What I am really saying is that SRS only gives back to you what you put into it, and if a user is going to a SRS algorithm and asking to learn, and it’s telling him he should not bother studying right now, it’s both true and false. The truth is, given that data set it’s true, but given the real goal — learning a language, it is not true.
Then there is the opportunity cost of entering those notes in the first place. If you study for ten minutes a day, that’s 61 hours. Twenty minutes a day, 122 hours. How long does it take to source 5,000 sentences and put them in? Well, no time if you can find it, but being honest such a thing does not currently exist (and likely never will, which will serve your purpose 100%). So adding it yourself, which is recommended anyways, lets say it takes an honest 30 seconds to source and put in a sentance for any particular word. You’re looking at 40 hours minimum. And being completely honest, we could probably say 60 hours. So you’re losing an entire year’s study time in order to add an entire year’s study material. Even if your algorithm was 100% more efficient, you may not see any benefit from doing this until after a full year, or more, of daily use.
So does anyone really care about being 30% more efficient than SM-2?
No. Well, yes. Again it depends on your goals. If you can be 100% more efficient just by adding cloze or example sentances, then no, nobody cares about the 30%. Time is what it is, a student that only devotes ten minutes a day is a bad student.
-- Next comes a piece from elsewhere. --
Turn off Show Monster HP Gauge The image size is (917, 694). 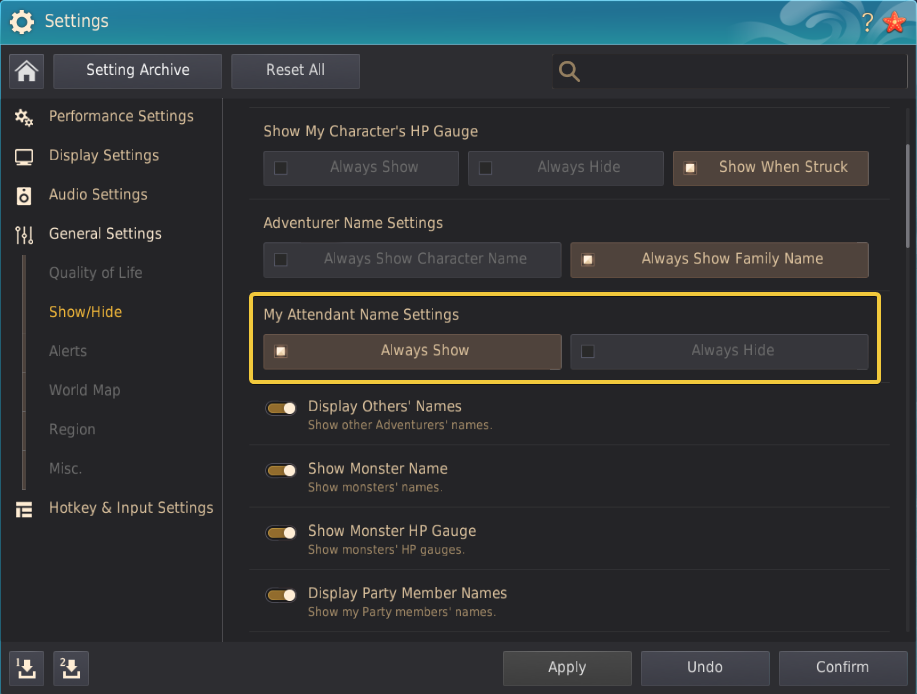tap(281, 532)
We all know that a proper student does two or more hours a day per course in outside work just to tread water.
So even using something 50% as efficient as untuned basic SRS (SM-0, fondly referred to as “time bubbles”) or something like the ginormous Pimsleur intervals “guess”, is already so good that improving it by improving your notes and improving your recalls beyond simple front-back flashcards is going to give you more benefit than upgrading your algorithm from K0 or time bubbles to SM-2, or from SM-2 to SM-11, or SM-18, or whatever they’re up to these days. After a point, what being 30% more efficient translates into, is seeing less of the language in a week than you need to for normal studying and learning, and that begins to affect your learning if you don’t have any other input.
Given all of the above, I stand by K0 being a really great algorithm. But of course, SM-2 is better. So while getting to SM-2 efficiency is great, and a desirable goal, why not just skip it and go to SM-4, or something even better? After all, in a way, you don’t have to run faster than the bear, you just have to run faster than the guy beside you.
How fast is that? Apparently, SM-2.
What can be done?
If you use Anki, SuperMemo, Mnemosyne, or any other program, why not keep using it? You’ve invested considerable time into it, and there’s no reason to stop. As user response analysis shows, even an outdated algorithm is better than not using anything at all. The real key is not in accidentally reviewing a card 130 times instead of 100 times. It’s in adding quality flashcards that represent not just vocabulary, but grammar, puns, idioms, phrases of speech, slang, and many other concepts. Also, in expanding your learning by doing many kinds of knowledge representation; not just flashcards, but cloze. Incremental reading. Don’t forget, reading for reading’s sake. Getting out there and actually using the language. If you can do that, it doesn’t matter what program you use, or even if you use SRS at all. You’re learning a language. It becomes yours. Don’t fall into the trap of endless studying in a vacuum, even if it turns out that your study method is 30% or 50% more efficient than someone else’s.